Add a new gRPC contract

  1. Add the proto under packages/contracts/grpc/. Follow the pattern of ledger.proto:

    • Package: demozpay.<service>.v1
    • option go_package = "github.com/demoz-pay/contracts/gen/go/<service>/v1;<svc>v1";
    • Comment EVERY message field with its semantics.
  2. Run buf lint to confirm shape:

    cd packages/contracts && buf lint
  3. Generate stubs:

    cd packages/contracts && buf generate

    Stubs land in packages/contracts/gen/go/<service>/v1/*.pb.go (gitignored — they're build artefacts).

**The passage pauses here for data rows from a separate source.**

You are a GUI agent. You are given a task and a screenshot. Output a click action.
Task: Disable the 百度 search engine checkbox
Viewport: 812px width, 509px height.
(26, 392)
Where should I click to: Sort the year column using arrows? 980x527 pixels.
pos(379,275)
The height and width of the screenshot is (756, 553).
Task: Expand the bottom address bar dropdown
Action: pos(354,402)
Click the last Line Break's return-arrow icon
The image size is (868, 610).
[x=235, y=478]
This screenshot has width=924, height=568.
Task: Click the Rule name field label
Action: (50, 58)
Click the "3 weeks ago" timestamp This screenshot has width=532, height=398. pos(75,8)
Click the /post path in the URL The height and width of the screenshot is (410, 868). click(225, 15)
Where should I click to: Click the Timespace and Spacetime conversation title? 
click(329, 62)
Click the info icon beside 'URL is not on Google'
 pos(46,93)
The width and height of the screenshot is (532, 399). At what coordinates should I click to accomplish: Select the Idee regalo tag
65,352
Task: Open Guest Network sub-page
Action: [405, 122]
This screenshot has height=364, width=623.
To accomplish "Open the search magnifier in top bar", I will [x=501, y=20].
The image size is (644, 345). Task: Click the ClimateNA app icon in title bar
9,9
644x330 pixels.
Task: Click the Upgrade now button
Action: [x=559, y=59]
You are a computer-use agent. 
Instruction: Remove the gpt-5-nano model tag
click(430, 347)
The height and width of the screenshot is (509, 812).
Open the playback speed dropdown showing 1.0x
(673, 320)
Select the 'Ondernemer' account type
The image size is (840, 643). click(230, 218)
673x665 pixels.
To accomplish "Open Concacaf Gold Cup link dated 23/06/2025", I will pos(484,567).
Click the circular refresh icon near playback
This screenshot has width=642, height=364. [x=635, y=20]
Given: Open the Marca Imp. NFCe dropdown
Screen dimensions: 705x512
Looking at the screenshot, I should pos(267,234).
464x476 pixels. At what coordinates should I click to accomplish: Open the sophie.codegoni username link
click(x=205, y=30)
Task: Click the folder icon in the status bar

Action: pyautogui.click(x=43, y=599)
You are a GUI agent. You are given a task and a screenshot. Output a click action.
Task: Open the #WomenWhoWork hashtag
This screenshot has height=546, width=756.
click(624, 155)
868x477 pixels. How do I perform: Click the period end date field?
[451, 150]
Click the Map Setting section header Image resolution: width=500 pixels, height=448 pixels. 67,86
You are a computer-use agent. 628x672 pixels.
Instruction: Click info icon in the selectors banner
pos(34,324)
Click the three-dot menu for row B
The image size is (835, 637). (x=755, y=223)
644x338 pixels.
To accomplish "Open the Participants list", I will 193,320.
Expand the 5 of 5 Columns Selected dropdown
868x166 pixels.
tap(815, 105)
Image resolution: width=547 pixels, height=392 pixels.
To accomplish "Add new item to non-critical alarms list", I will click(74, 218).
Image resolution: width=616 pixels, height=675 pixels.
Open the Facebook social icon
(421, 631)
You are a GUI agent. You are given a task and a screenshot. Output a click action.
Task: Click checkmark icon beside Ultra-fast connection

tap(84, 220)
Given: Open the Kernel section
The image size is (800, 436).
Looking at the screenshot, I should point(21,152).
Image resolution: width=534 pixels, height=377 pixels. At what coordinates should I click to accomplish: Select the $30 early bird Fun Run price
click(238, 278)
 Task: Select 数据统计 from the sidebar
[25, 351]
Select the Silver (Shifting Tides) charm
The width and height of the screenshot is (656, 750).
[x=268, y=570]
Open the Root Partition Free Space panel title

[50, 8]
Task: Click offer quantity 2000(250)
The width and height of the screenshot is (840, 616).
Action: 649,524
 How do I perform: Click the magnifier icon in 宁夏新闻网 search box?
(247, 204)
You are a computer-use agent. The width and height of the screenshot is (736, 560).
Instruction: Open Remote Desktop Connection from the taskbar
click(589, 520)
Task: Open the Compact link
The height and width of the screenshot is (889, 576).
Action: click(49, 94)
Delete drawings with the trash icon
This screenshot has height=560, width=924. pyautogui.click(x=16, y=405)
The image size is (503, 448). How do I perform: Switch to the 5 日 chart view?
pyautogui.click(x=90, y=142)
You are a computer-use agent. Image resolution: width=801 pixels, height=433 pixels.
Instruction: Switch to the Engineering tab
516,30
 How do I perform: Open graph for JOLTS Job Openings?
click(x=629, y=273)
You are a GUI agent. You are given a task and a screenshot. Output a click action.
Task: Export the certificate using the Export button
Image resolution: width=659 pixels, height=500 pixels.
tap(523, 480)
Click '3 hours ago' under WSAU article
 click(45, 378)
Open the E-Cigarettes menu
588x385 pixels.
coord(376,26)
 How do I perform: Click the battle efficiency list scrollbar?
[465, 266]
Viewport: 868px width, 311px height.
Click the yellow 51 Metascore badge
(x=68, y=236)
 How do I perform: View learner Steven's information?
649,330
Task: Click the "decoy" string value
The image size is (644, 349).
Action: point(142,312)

  4. Consume from the Go service:

    import <service>v1 "github.com/demoz-pay/contracts/gen/go/<service>/v1"
  5. For breaking changes (renaming a field, removing a field, changing semantics): write an ADR. See packages/contracts/README.md for versioning rules — same field number forever, new versions get new packages.

Add a new frontend page

(Assumes the app is one of the existing 5 product apps.)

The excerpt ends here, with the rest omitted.